Starting from the notion of linear and nonlinear transformations, affine and functional-nonlinear mappings of coordinates and coordinate systems, geometrical and kinematical invariants along linear or nonlinear transformations their coordinates from one to other coordinate system are pointed out. In a curvilinear coordinate system, coordinates of a geometrical or kinematical point are not equal as coordinates of its corresponding position vector. Expressions of basic vectors of tangent space of kinematical point vector positions in generalized curvilinear coordinate systems for the cases of orthogonal and nonorthogonal curvilinear coordinate systems are derived. Examples of expressions of basic vectors of tangent space of kinematical point vector position in polar-cylindrical, spherical, parabolic-cylindrical and three-dimensional-three-parabolic system of curvilinear orthogonal coordinates are presented.

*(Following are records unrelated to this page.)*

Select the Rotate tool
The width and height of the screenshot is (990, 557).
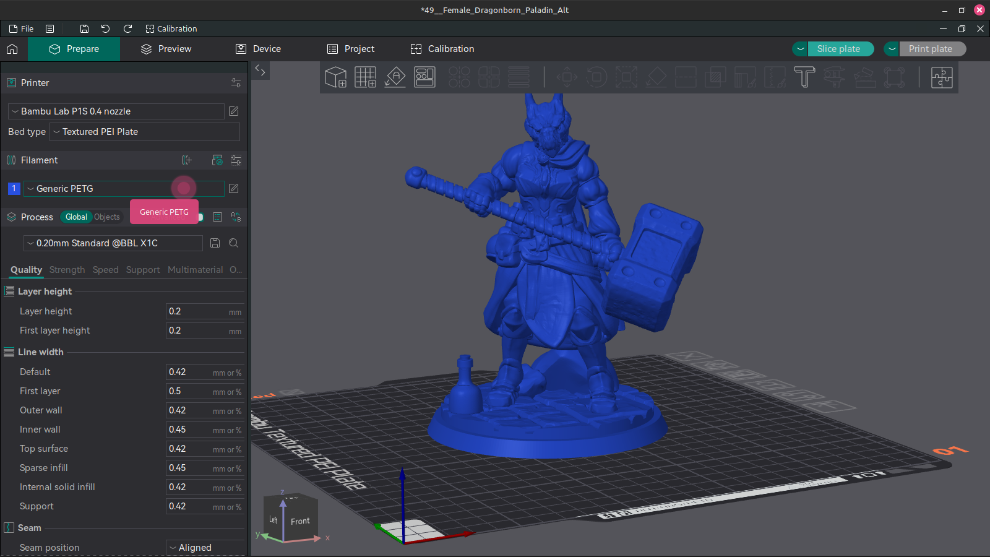point(596,77)
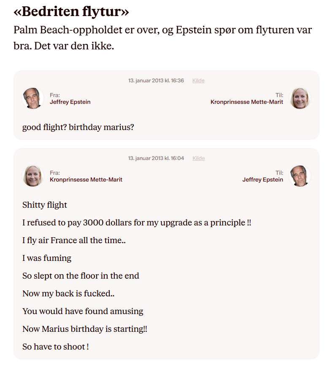
Task: Click the recipient avatar in the 16:36 message
Action: pos(300,98)
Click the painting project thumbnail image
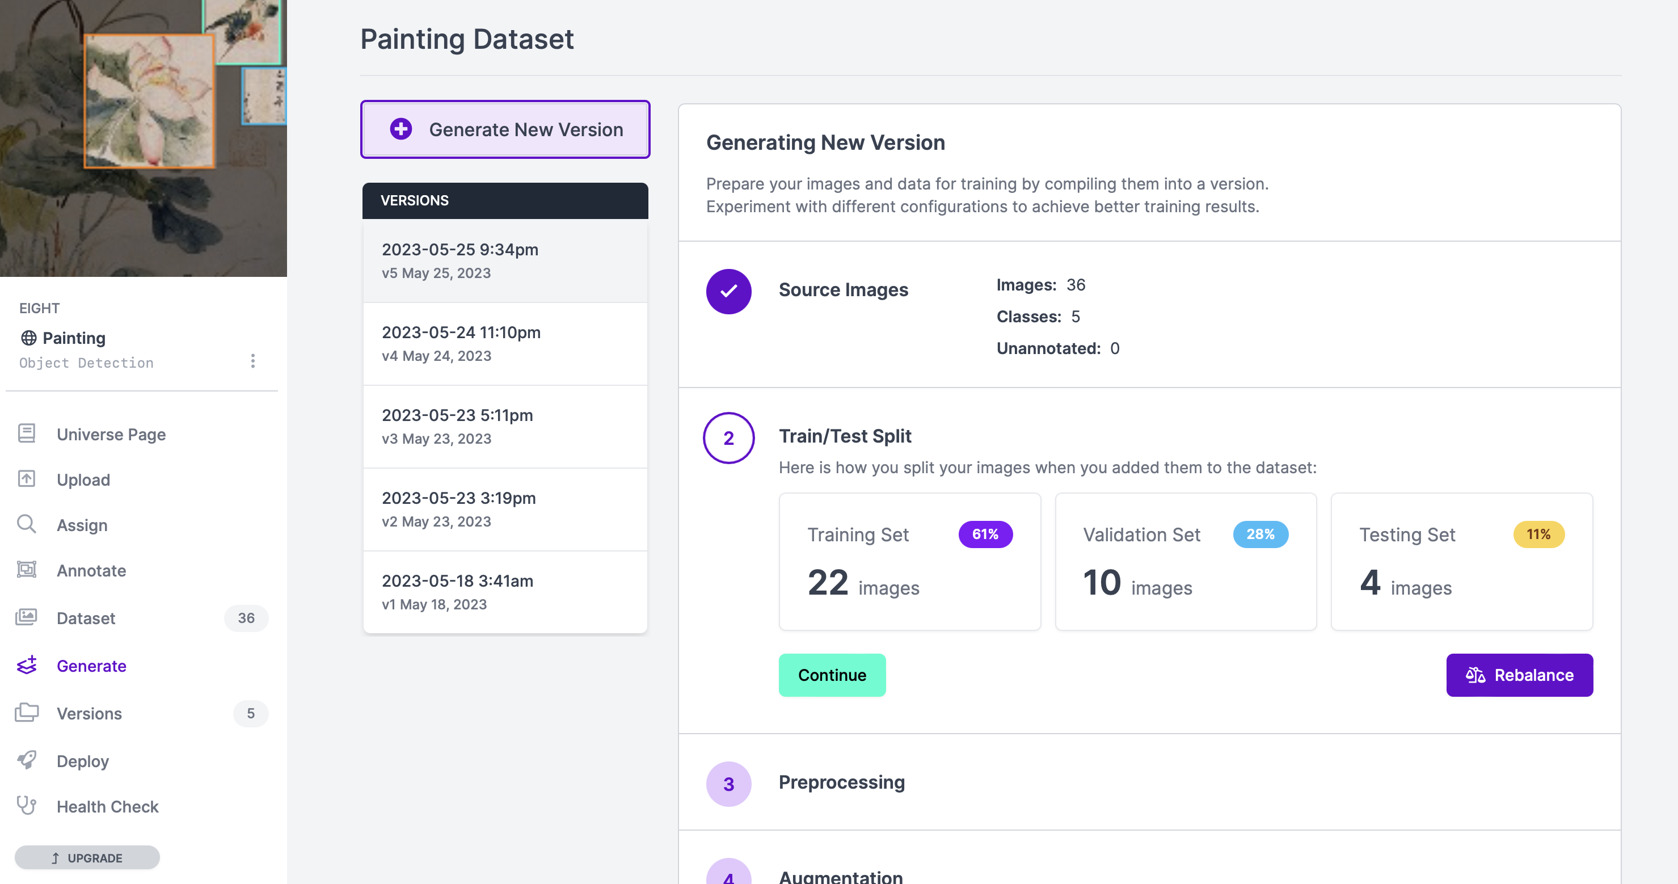The width and height of the screenshot is (1678, 884). coord(143,138)
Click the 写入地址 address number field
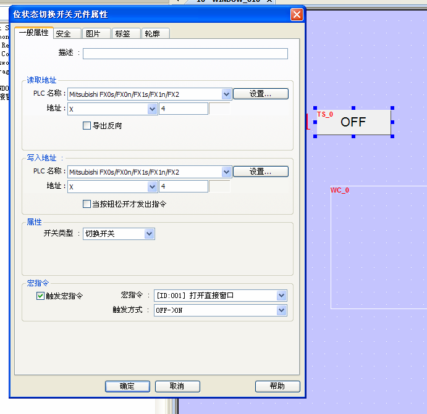Screen dimensions: 427x414 click(x=183, y=186)
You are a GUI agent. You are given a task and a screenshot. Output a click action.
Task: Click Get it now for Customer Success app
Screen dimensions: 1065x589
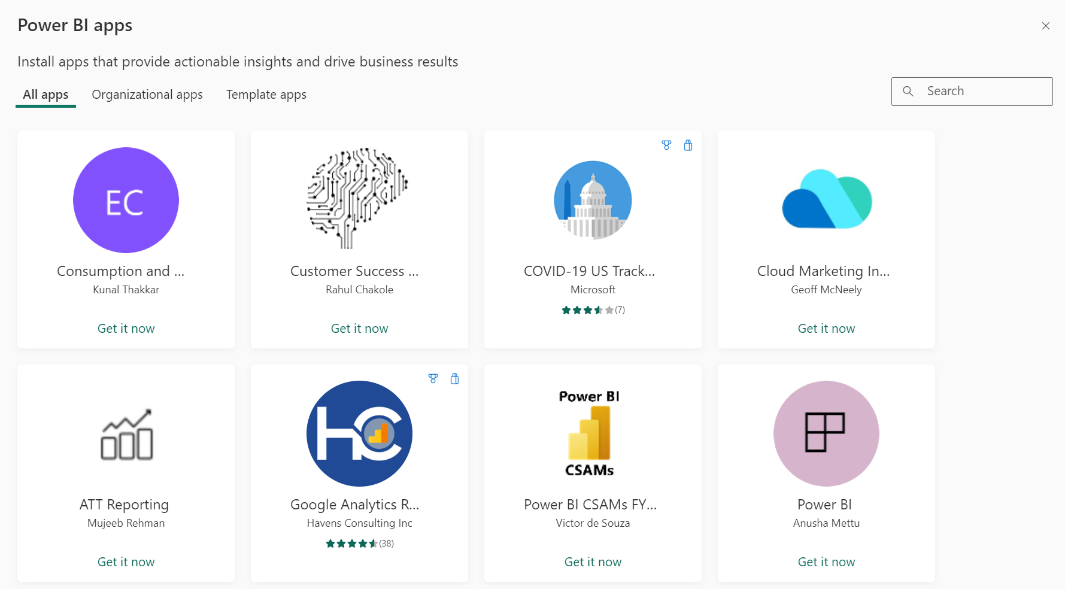[359, 328]
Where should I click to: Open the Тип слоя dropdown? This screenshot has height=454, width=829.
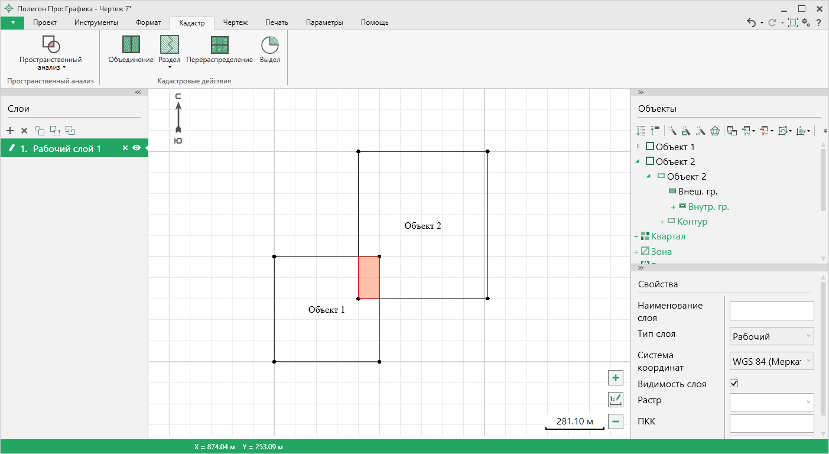tap(772, 336)
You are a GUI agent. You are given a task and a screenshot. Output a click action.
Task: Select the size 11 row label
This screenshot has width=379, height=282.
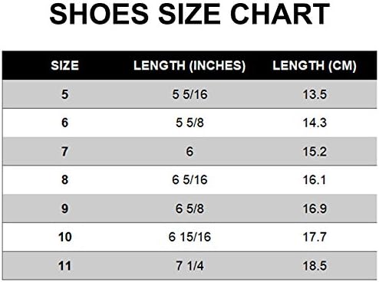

Next, expressions of change of basic vectors of tangent space of kinematical point vector position with time, also, are done. Geometrical (physical), covariant and contra-variant coordinates of position vector of a kinetic mass point, in a coordinate system determined by basic vectors of tangent space of this kinetic point vector position, in generalized curvilinear coordinate systems, are pointed out and determined. Original expressions of angular velocity and velocity of dilatations of basic vectors of tangent space of kinetic point vector position, in generalized curvilinear coordinate systems as well as in series of special orthogonal curvilinear coordinate system are derived by author of this paper and presented.

从线性和非线性变换的概念出发，指出了坐标和坐标系的仿射和函数非线性映射，沿着线性或非线性变换的几何和运动不变量，它们的坐标从一个坐标系到另一个坐标系。在曲线坐标系中，几何或运动学点的坐标与其对应位置向量的坐标不相等。推导出正交曲线坐标系和非正交曲线坐标系情况下广义曲线坐标系中运动点向量位置切空间的基本向量表达式。极柱、球面运动学点向量位置切空间基本向量表达式实例 提出了曲线直角坐标系的抛物-圆柱和三维-三抛物线系统。接着，也给出了运动学点向量位置切空间的基本向量随时间变化的表达式。在广义曲线坐标系中，指出并确定了该动力学质点位置向量的几何（物理）、协变和逆变坐标，在由该动力学点向量位置的切空间基本向量确定的坐标系中。在广义曲线坐标系以及一系列特殊正交曲线坐标系中，推导出动点矢量位置切空间基本矢量的角速度和膨胀速度的原始表达式为该论文的作者和介绍。